WHAT IS NEEDED:
Please copy the entries below word for word, beginning with the line that contains "Where should I click to: Open @SophieOFreeman" and continuing through the line that contains "Where should I click to: Open a". Leave the pictures out of your answer.

GIVEN DATA start

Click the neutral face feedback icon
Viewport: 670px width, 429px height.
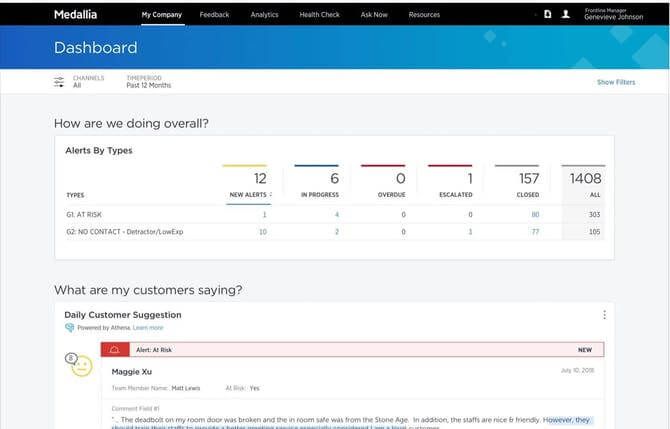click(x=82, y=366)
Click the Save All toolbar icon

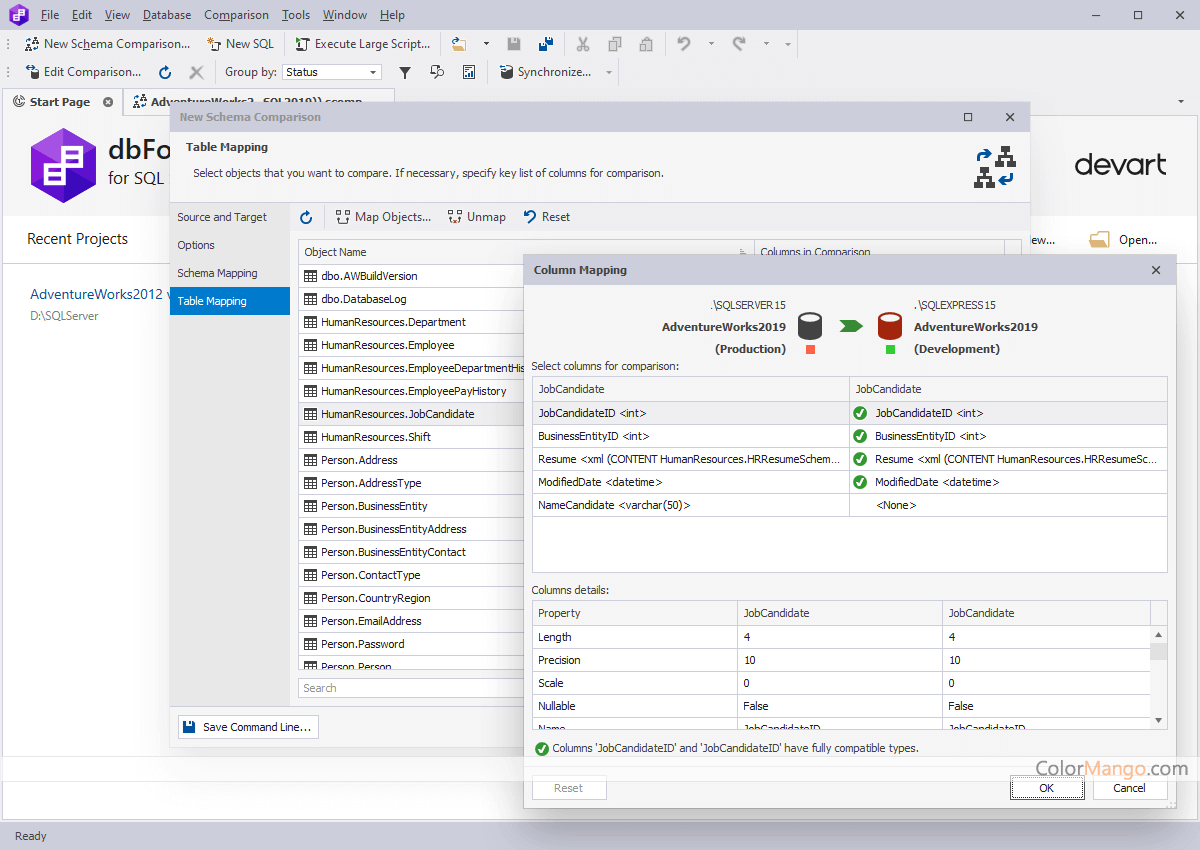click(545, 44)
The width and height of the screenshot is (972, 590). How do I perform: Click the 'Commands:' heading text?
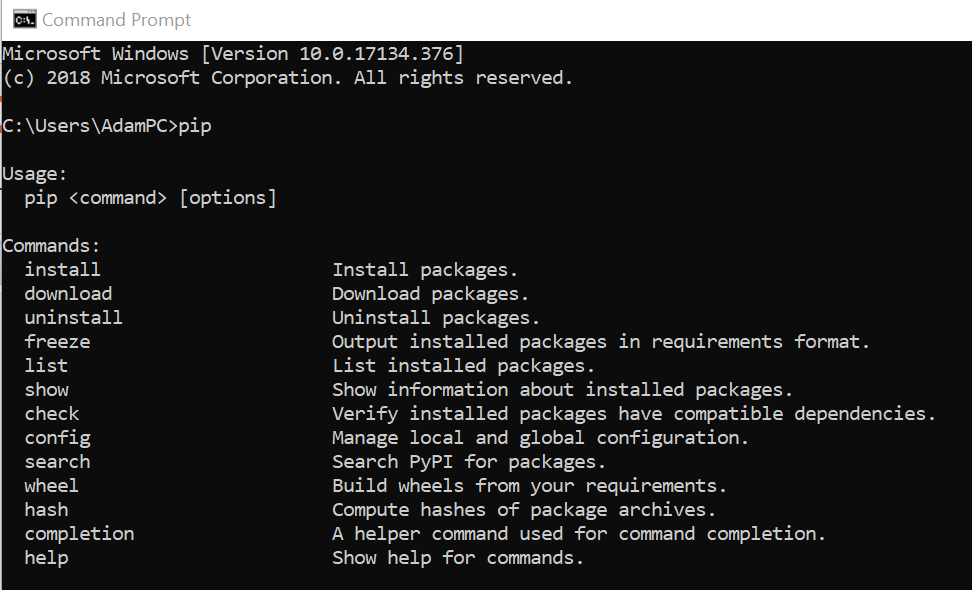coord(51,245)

GIVEN DATA end
GIVEN DATA start

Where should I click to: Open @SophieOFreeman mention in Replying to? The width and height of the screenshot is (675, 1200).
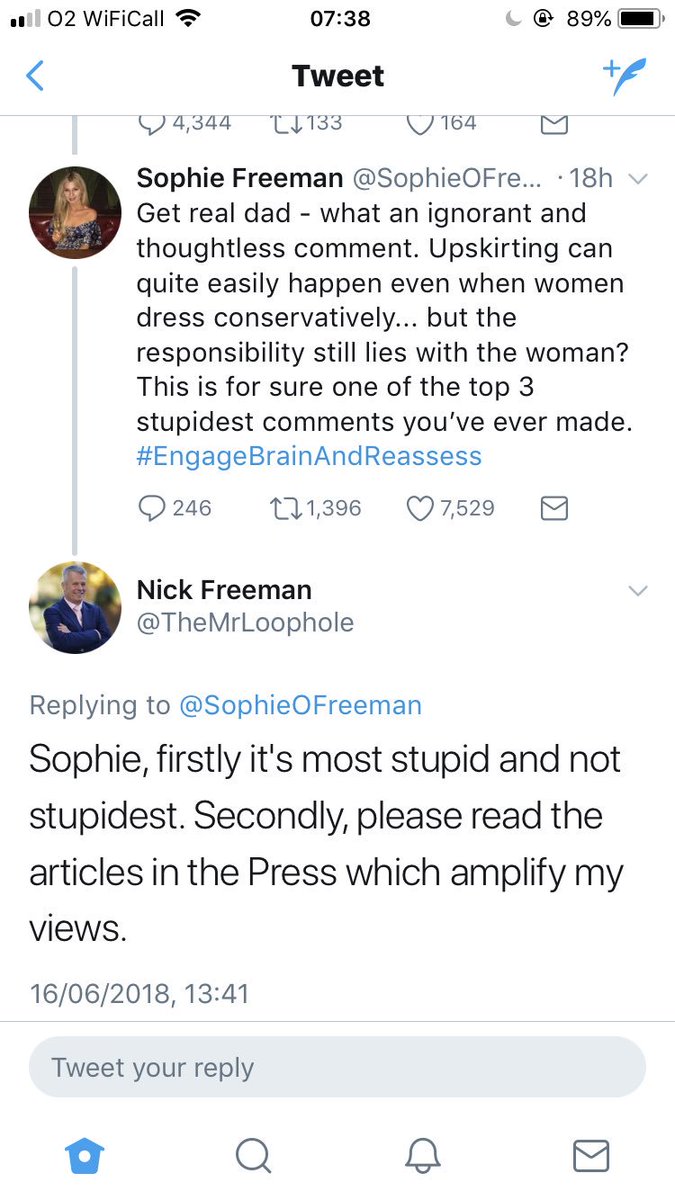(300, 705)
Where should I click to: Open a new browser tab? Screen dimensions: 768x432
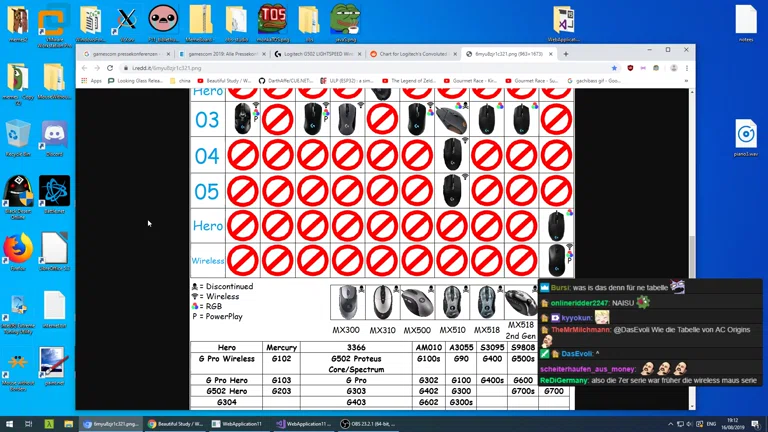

GIVEN DATA end

EXERCISE RESPONSE:
Where should I click to: Open @SophieOFreeman mention in Replying to? The width and height of the screenshot is (675, 1200).
(300, 705)
Where should I click to: Open a new browser tab? Screen dimensions: 768x432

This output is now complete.